Cherini tem sugestões para a lei de incentivo social



 
O deputado Giovani Cherini (PDT) entregou ao presidente da Assembléia Legislativa, deputado Sérgio Zambiasi, cópia de dois de seus projetos que podem aumentar a inclusão social no Rio Grande do Sul. Cherini sugeriu a votação dos projetos, que vão ao encontro da iniciativa do presidente do Parlamento gaúcho, que, nesta semana, apresentou uma proposta de criação de uma lei de incentivo às ações solidárias e assistenciais.

O projeto Família Solidária (PL 31/2001) cria abrigos para crianças e adolescentes em situação de dificuldade, que receberiam também, alimentação, cuidados com a saúde e a educação. Segundo o projeto, a Secretaria do Trabalho, Cidadania e Assistência Social cadastraria as famílias que participariam do programa, que podem receber até cinco crianças ou adolescentes. Cada família receberá um salário mínimo do Estado por criança atendida.

O projeto Vida em Família (PL 69/2001) institui o auxílio-adoção para o servidor público estadual que acolher criança ou adolescente órfão ou abandonado. O beneficiário será o servidor público estadual, civil ou militar que acolher criança ou adolescente egresso de entidades de atendimento, mediante guarda, tutela ou adoção, conforme o Estatuto da Criança e do Adolescente.

O objetivo do projeto, segundo destaca o deputado Giovani Cherini, é retirar crianças das ruas e atender àquelas que se encontram nos 58 abrigos mantidos pela Febem em Porto Alegre e Interior.

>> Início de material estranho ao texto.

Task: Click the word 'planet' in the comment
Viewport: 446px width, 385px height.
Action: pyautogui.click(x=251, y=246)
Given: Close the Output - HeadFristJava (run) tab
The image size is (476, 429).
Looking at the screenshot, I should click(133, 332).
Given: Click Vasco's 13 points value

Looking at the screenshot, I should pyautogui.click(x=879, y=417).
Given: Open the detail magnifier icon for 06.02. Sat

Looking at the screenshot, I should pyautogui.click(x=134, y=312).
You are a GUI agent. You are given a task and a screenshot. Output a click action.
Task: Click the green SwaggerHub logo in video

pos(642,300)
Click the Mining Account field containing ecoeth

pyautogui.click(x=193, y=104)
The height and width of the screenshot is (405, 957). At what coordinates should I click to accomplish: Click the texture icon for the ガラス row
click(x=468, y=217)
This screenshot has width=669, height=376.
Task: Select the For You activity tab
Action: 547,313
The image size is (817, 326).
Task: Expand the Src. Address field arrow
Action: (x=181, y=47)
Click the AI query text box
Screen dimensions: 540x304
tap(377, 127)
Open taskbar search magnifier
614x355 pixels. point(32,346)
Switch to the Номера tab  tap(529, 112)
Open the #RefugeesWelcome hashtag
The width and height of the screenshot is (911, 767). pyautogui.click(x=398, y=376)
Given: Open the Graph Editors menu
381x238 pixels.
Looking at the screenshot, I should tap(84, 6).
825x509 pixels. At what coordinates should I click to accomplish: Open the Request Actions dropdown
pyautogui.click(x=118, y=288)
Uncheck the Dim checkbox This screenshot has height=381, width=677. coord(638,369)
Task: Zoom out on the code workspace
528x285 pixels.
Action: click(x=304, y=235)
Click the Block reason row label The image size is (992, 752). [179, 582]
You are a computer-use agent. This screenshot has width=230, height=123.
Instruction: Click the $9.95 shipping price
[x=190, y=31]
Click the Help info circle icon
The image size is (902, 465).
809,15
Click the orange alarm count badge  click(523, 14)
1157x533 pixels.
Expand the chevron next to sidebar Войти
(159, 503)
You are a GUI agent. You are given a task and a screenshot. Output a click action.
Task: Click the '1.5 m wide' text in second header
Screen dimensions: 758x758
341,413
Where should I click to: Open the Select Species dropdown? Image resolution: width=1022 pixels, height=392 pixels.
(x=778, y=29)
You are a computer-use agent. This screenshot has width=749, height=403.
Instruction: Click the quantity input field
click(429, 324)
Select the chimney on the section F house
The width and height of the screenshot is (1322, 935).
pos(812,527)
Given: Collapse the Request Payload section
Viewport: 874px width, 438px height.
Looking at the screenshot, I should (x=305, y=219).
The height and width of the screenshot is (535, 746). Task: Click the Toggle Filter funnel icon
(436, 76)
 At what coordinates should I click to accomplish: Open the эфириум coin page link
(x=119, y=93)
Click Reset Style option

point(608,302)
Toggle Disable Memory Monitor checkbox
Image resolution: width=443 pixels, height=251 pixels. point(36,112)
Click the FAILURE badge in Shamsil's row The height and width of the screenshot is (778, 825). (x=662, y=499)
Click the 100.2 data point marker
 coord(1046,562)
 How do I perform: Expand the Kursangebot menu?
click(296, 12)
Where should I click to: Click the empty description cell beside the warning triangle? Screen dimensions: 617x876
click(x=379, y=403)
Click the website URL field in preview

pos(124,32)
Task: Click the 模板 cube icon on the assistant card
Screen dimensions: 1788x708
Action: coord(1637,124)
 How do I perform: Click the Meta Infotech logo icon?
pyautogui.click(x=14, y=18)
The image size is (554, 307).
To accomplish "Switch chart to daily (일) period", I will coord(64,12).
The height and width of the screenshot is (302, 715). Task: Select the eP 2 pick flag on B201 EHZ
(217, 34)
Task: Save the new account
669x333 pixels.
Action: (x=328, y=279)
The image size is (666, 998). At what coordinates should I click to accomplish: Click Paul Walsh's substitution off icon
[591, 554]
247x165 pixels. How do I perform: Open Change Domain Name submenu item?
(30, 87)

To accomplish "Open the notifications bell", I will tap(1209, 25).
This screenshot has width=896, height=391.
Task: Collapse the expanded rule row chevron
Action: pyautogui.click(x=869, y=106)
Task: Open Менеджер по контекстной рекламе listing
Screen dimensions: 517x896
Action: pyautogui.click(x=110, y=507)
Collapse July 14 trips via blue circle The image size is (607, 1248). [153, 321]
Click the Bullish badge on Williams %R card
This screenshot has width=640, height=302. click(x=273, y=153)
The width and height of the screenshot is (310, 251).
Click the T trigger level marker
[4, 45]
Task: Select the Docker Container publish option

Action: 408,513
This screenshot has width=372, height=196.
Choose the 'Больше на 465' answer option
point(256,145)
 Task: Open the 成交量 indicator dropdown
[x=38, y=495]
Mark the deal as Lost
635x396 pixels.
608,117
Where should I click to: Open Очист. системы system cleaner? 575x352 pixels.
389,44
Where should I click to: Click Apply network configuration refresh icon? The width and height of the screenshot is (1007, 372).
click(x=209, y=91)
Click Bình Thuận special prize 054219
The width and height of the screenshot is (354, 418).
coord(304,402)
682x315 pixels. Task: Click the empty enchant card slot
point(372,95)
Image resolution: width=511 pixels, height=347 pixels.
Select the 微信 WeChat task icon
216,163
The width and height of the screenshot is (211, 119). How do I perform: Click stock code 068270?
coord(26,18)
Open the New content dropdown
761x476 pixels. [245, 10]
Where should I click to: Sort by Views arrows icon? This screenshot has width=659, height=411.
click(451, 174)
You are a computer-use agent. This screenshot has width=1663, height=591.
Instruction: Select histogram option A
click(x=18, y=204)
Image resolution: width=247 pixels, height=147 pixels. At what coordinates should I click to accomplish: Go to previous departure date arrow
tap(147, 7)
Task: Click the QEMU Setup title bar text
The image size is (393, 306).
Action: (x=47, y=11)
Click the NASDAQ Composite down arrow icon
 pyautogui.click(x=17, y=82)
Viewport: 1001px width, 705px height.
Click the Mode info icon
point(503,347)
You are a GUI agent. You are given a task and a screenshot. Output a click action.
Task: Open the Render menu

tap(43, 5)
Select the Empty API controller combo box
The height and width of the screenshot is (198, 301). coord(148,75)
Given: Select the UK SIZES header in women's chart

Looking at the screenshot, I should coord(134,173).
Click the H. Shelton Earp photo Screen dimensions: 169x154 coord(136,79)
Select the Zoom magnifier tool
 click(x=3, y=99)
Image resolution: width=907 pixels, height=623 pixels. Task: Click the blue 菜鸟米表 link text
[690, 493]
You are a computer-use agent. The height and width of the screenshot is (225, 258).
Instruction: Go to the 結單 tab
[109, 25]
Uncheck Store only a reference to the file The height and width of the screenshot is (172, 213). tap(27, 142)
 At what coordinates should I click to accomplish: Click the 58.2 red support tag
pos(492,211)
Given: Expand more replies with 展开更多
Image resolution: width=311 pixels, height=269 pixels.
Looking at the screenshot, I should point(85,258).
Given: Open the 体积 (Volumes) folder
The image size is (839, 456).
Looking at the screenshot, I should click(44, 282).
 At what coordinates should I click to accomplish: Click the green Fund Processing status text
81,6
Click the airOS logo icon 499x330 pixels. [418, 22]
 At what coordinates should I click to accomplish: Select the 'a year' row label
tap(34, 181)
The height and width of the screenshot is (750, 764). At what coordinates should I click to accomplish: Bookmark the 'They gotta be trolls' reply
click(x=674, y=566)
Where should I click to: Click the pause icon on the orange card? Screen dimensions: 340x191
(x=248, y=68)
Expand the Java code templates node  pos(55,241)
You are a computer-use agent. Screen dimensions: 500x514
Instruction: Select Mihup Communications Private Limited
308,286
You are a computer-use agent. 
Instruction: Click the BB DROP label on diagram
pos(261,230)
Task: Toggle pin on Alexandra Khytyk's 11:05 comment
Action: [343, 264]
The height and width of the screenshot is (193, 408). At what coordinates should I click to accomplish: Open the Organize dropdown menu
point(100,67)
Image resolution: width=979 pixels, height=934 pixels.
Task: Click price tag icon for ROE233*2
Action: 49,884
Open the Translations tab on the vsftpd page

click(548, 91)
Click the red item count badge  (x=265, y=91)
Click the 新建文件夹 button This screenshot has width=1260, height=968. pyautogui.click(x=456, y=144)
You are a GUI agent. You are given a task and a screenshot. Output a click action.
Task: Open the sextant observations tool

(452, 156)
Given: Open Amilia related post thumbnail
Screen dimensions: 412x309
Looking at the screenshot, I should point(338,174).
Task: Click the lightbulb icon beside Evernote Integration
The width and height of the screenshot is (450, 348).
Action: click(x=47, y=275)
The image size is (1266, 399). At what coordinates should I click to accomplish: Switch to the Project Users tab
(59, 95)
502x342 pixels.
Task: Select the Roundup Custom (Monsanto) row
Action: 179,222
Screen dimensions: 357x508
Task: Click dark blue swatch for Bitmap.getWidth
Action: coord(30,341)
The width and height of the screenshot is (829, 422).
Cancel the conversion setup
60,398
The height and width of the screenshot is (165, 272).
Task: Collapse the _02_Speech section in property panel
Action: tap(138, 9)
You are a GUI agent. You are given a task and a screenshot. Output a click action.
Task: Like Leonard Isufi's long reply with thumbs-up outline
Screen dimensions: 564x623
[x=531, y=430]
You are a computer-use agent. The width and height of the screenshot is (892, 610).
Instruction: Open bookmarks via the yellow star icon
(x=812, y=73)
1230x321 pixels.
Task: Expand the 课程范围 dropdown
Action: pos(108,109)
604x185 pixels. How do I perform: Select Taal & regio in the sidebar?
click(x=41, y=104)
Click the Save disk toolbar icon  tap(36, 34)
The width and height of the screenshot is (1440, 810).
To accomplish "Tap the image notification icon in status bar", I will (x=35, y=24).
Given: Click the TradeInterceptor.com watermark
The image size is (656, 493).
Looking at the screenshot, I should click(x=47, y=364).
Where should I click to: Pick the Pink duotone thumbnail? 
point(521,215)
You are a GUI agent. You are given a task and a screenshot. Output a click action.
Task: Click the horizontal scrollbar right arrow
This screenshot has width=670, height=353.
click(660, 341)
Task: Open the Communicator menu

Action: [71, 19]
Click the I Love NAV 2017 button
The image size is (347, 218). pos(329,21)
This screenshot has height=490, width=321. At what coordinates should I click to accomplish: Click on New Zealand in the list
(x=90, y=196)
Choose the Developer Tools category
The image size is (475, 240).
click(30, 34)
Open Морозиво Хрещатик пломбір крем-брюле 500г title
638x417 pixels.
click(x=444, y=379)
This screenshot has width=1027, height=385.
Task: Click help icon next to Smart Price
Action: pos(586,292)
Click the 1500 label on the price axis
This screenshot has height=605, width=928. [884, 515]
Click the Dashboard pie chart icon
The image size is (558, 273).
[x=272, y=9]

De acordo com a proposta, cada servidor receberá ajuda apenas para uma criança, a não ser no caso de adoção de irmãos. A contribuição financeira será suspensa se o Juizado constatar casos de maus-tratos ou se os pais adotivos transferirem a criança para a casa de outra família ou para um abrigo. Os valores a serem dispensados obedecerão os critérios constantes da lei. As famílias que adotarem crianças de 5 a 8 anos receberão três salários mínimos; de 8 a 12 anos, a família vai receber quatro salários mínimos; de 12 a 18 anos, passa para cinco salários mínimos. O mesmo valor será concedido a famílias que adotarem crianças portadores do vírus HIV, portadores de deficiência física ou que tenham outras doenças de natureza grave que requeiram cuidados. O auxílio-adoção será concedido até a criança ou adolescente completar 21 anos, prorrogáveis até 24 anos, se comprovadas matrícula e freqüência em curso de nível superior.